‘American Pastoral’ DVD Review: True To The Plot, But Sorely Lacking In The Message
2/5
American Pastoral, a crime-drama movie directed by Ewan McGregor, is based on the 1997 novel of the same name by Philip Roth. It stars big names like Jennifer Connelly, Dakota Fanning, Peter Riegert and the director McGregor himself.
‘American Pastoral’ DVD Review
Both the book and the movie follow the story of Seymour “the Swede” Levov (McGregor), an all-American family man who watches his family disintegrate during the tumultuous 1960s. The story is told from a flashback at a 40-year reunion of the graduating class of Weequahic High School in New Jersey.
Swede is a former high school star athlete who married Miss New Jersey, with whom he has a daughter, Merry (Fanning). Merry grows up with stutter, and also develops a resentment against everything her good-looking, suburban parents stood for. By the time she reaches high school and the Vietnam War is raging, she’s become radicalized and frequently partakes in antiwar protests. A few days layer, a local post office and gas station are blown up by a massive bomb, killing the gas station’s owner. Merry becomes the prime suspect in the bombing, and she soon disappears.
The main purpose of the Pulitzer-winning novel was to explore the nature of nostalgia and myth-making, but the movie adaption misses this by a mile, and then some. The novel is narrated by Roth’s alter ego, a fictional character named Nathan Zuckerman. In the film, however, first-time director McGregor mostly omits Zuckerman, one of the book’s key elements. Though Zuckerman (David Strathairn) is still a character in the film, his purpose was altered, and in changing that role, the film misses what American Pastoral is really about.
The movie mistakes the plot of the novel for its story. It is faithful to the plot of the book, but misses the point of the book entirely. In the book Swede’s tale gets jumbled up with Zuckerman’s nostalgia, with his imaginations of how his childhood hero could fall into the pits of tragedy. Zuckerman fictionalizes his tale by necessity, thus preventing Swede’s life from becoming a strained metaphor.
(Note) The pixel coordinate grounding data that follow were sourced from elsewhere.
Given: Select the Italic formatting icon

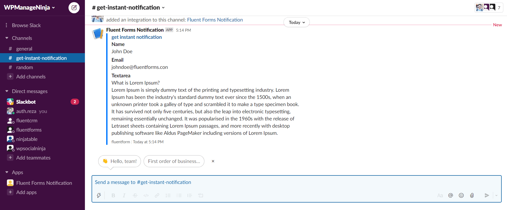Looking at the screenshot, I should pyautogui.click(x=124, y=195).
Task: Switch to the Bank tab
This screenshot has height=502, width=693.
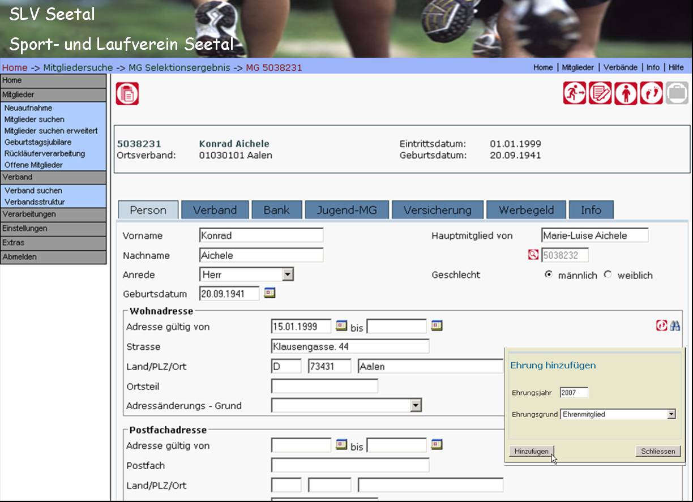Action: coord(276,210)
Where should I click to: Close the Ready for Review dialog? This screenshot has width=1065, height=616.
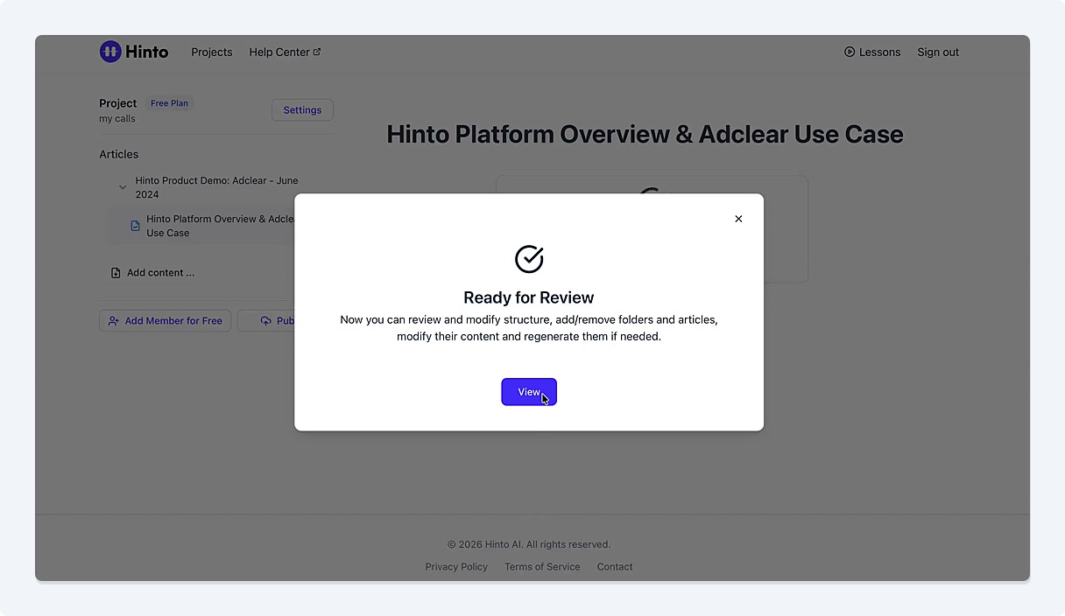(738, 219)
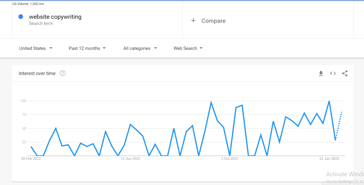
Task: Click the blue dot for website copywriting
Action: click(21, 17)
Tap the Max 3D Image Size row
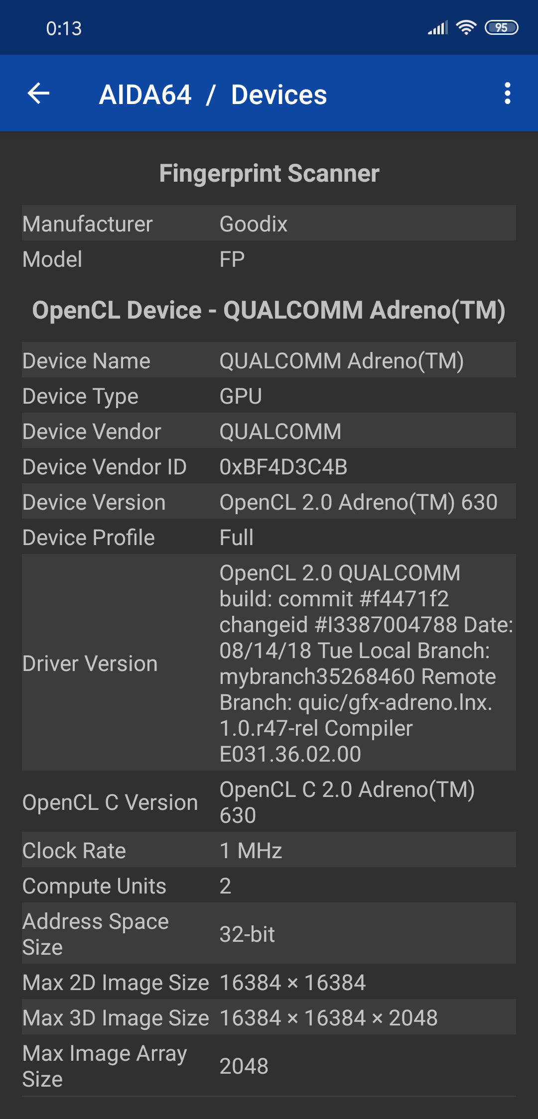The image size is (538, 1119). [269, 1018]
In the movie, however, Zuckerman is merely there to bump into Jerry Levov (Rupert Evans) and listens as Jerry recounts the tale. This leaves the movie feeling flat and insignificant, lacking the novel’s energy and ambition. Without Zuckerman’s narration, the crucial mythmaking component vanishes.
Some scenes in the film are beautiful, with expansive and stylized backdrops that capture the scenes of rural life in the 1960s. Its depiction of the riots that rocked Newark in the 1960’s, however, is lacking: it reduces the violence to simple street scuffles, and newsreel footage barely covers the magnitude of the events. The movie seems to have misunderstood its source material, leaving out its most central themes of reminiscence and mythmaking.